> **Consignes**:
a: Voici trois questions sur le texte consacré à la spiritualité et à la modernité :
(i) Combien de femmes et d'hommes la pauvreté, l'errance, les dictatures et les guerres bafouent-elles chaque jour ?
(ii) Qu'est-ce que le texte désigne comme « notre chemin » ?
(iii) D'après la dernière citation, qu'est-ce qui est aveugle ?
b: Prolongez le texte sur la spiritualité et la modernité à partir de sa dernière phrase.

---- Texte retenu

Religion
Au cœur de la modernité
Tariq Ramadan
© Tariq
Ramadan
Lundi 25 janvier 2016
À l’Orient comme à l’Occident, notre
époque donne naissance à la plus grande
famine jamais constatée sur la terre. La
torture des corps fait écho à la
souffrance des âmes : les corps et les
cœurs ont faim d’humanité. La pauvreté,
l’errance, les dictatures, les guerres
bafouent chaque jour plusieurs milliards
de femmes et d’hommes. La solitude,
l’individualisme, la misère morale, le
manque d’amour rongent l’être de tous
ceux que le confort devrait contenter.
Où est la voie ? Où allons-nous ?
Comment être une femme, comment être un
homme aujourd’hui ?
Comment, au cœur de cette tourmente,
répondre à notre cœur et protéger la
spiritualité qui nous fait être ?
Comment sur les ruines de tant de
déséquilibres enfanter l’équilibre et
l’harmonie qui apaisent les cœurs ?
Comment rester fidèles au pacte de
l’originel quand la modernité nous rend
si infidèles à notre humanité ? Mémoire
du premier matin :
« Quand ton Seigneur tira des
reins d’Adam sa descendance et les fit
témoigner :“Ne suis-je pas votre
Seigneur ?” – Ils répondirent : “Certes,
nous en témoignons.”[…] »
Ce témoignage, qui vit au plus
profond des cœurs, qui nous parle et
nous appelle. Notre cœur est notre
espoir : la spiritualité est notre
chemin :
« […] Ce ne sont pas les yeux
qui sont aveugles, mais les cœurs, dans
les poitrines. »

--------
---- Données fournies

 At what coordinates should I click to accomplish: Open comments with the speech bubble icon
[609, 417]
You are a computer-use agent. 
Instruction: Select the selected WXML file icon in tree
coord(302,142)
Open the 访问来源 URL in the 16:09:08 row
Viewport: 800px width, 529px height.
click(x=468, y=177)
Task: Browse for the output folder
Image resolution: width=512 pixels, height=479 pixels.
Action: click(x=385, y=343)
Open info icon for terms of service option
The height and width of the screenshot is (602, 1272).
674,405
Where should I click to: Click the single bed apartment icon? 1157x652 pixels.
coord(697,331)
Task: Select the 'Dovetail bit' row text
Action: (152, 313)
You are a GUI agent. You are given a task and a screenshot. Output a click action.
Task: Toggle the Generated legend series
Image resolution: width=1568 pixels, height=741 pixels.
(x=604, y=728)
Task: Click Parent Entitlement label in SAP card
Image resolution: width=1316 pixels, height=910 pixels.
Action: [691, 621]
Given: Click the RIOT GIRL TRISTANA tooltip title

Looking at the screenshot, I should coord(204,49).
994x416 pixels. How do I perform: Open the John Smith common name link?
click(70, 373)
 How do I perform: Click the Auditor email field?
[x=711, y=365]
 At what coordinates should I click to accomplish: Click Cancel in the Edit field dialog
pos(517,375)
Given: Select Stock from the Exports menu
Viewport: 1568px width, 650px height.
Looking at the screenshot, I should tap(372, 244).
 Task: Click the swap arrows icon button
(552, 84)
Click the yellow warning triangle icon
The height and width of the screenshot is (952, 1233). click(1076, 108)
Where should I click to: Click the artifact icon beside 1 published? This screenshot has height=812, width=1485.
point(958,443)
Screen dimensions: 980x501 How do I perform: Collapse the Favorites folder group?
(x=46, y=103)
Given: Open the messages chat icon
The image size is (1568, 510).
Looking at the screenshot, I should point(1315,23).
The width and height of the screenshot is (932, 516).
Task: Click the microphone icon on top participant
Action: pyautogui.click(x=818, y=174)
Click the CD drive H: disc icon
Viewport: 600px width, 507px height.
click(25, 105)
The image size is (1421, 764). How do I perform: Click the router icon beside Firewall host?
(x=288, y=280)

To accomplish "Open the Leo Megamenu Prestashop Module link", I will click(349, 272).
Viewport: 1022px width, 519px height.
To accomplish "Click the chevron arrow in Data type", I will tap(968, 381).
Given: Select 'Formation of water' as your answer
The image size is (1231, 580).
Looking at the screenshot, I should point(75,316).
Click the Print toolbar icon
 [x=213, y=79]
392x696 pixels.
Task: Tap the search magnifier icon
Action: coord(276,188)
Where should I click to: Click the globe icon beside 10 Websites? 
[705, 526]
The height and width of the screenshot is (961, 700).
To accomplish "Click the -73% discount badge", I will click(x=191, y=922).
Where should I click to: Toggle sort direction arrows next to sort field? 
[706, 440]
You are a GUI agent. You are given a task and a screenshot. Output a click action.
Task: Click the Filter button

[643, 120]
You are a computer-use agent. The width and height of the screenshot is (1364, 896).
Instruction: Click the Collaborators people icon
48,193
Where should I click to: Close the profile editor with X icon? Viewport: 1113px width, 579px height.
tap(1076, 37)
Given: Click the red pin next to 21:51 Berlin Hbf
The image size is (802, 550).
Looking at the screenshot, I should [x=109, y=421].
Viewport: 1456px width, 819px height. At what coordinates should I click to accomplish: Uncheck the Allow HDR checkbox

--------

> **Réponses par tâche**:
a:
(i) Plusieurs milliards de femmes et d'hommes.
(ii) La spiritualité.
(iii) Les cœurs, dans les poitrines, et non les yeux.

b:
Chercher, au fond de soi, la force de
voir, de voir vraiment… Être avec Dieu
pour lire Ses signes, vivre de Son
souvenir pour s’emplir d’humanité,
donner à la nuit sa lumière et prier à
voix haute dans un infini silence :
« Nous allons faire descendre
sur toi une parole de grand poids : la
prière du début de la nuit laisse une
empreinte plus forte et permet une
attention plus soutenue ; tu as, dans la
journée, de nombreuses occupations.
Invoque le nom de ton Seigneur ;
consacre-toi à lui de tout ton être. Il
est le Seigneur de l’Orient et de
l’Occident ; il n’y a de Dieu que lui
[…] »
Donner vie à son cœur est difficile,
tellement. Le quotidien du monde nous
vole à nous-mêmes. Au point, parfois, de
rendre double notre personnalité et de
nous déchirer. J’ai ce souvenir, si
présent à mes yeux… une image, en
Tunisie, en Égypte, en Inde, aux
États-Unis, en Europe… à l’Orient comme
à l’Occident. Vendredi et jours de
semaine : le déchirement du monde
musulman est là.
La foule. La communauté. La ferveur.
L’espoir et les meilleures intentions.
Le plus beau jour de la semaine, le jour
de tous les symboles. Le sermon, le
rappel du sens, les yeux mouillés, les
larmes du cœur…Le monde de l’islam
vibre : en cette fin de vingtième comme
au début du septième, Dieu est témoin de
cette force de la foi. Vendredi… les
mosquées s’épanchent, les rues sont
mosquées, la terre est mosquée. La Ummah
est là. Le pauvre et le riche,
l’informaticien et l’analphabète,
témoins du même témoignage, étanchant la
même soif.
Samedi, dimanche, lundi et le reste.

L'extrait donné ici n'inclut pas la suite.